(Dataset excerpts)
========================================================================

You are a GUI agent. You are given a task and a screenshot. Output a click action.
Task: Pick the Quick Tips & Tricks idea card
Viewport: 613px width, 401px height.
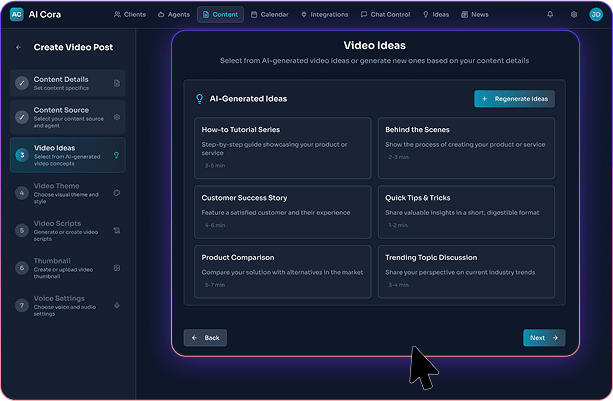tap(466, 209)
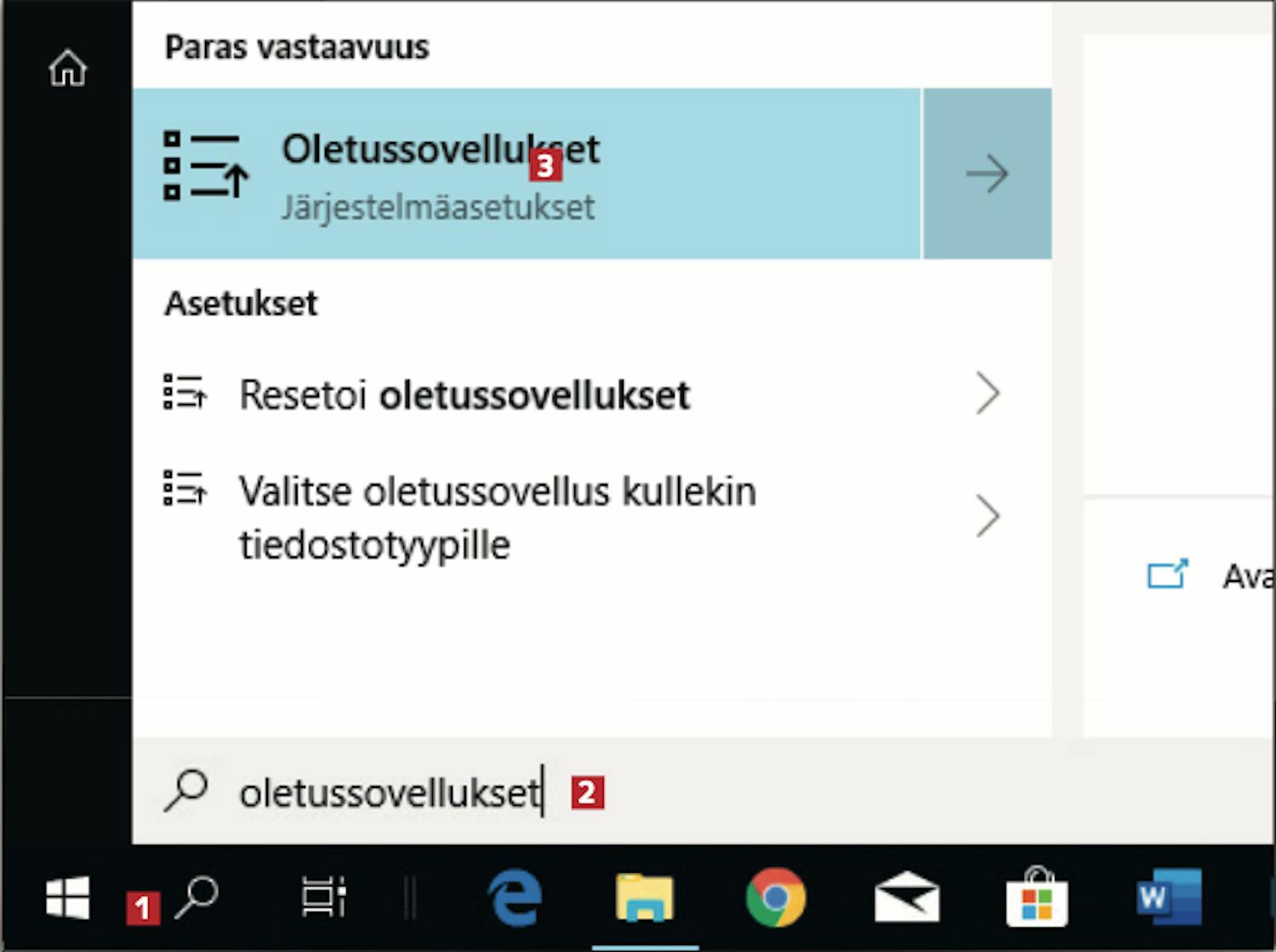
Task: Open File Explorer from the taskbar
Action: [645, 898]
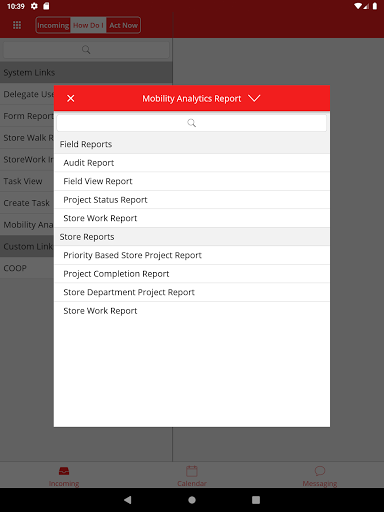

========================================================================

* **What is being asked**
In the copy, include every line of the records exactly and none of the images.

* **Your solution**
You are a GUI agent. You are given a task and a screenshot. Output a click action.
Task: Pick the Quick Tips & Tricks idea card
Viewport: 613px width, 401px height.
tap(466, 209)
Task: Open File Explorer from the taskbar
Action: [645, 898]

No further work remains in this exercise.